## TRY IT
All lines from the one containing "This screenshot has width=2576, height=1293." through the final line of the entries are to be written out verbatim; no other line is to be included.

[Start of section]

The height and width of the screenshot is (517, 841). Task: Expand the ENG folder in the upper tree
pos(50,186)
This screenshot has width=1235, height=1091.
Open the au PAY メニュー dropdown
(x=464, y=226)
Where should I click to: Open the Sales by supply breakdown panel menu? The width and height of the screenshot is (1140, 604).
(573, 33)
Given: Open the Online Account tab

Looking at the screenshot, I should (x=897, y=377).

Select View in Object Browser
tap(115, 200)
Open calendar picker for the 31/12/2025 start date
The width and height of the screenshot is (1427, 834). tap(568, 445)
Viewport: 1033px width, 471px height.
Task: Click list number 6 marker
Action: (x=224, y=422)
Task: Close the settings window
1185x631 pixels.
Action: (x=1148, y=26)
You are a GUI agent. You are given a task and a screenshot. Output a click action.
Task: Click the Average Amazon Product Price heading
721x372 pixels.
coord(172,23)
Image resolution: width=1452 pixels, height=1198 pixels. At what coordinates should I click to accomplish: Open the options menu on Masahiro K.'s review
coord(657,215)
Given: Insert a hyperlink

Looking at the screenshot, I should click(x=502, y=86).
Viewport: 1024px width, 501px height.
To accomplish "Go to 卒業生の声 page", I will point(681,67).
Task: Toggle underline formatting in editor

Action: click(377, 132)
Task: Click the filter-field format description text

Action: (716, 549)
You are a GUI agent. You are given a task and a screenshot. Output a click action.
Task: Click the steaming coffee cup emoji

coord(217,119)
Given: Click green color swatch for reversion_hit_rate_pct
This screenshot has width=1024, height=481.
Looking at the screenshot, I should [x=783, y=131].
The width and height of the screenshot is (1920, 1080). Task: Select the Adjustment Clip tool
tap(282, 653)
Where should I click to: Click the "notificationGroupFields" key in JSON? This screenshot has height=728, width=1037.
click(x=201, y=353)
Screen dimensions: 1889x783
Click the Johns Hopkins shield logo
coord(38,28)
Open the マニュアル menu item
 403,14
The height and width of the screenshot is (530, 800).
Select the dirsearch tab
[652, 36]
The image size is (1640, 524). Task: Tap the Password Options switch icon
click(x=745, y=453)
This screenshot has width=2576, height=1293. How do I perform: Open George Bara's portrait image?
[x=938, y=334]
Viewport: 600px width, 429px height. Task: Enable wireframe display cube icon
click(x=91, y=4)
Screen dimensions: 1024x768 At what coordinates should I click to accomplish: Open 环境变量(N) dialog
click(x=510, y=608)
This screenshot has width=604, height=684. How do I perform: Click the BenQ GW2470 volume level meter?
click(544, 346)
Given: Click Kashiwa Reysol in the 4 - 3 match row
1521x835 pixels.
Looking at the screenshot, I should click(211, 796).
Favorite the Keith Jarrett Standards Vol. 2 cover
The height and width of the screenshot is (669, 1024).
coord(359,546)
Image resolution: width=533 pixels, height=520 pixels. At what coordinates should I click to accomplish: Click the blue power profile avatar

[End of section]

## WRITTEN SOLUTION
This screenshot has width=2576, height=1293. How do I perform: Open George Bara's portrait image?
[x=938, y=334]
Viewport: 600px width, 429px height. Task: Enable wireframe display cube icon
click(x=91, y=4)
Screen dimensions: 1024x768 At what coordinates should I click to accomplish: Open 环境变量(N) dialog
click(x=510, y=608)
This screenshot has width=604, height=684. How do I perform: Click the BenQ GW2470 volume level meter?
click(544, 346)
Given: Click Kashiwa Reysol in the 4 - 3 match row
1521x835 pixels.
Looking at the screenshot, I should click(211, 796).
Favorite the Keith Jarrett Standards Vol. 2 cover
The height and width of the screenshot is (669, 1024).
coord(359,546)
Image resolution: width=533 pixels, height=520 pixels. At what coordinates should I click to accomplish: Click the blue power profile avatar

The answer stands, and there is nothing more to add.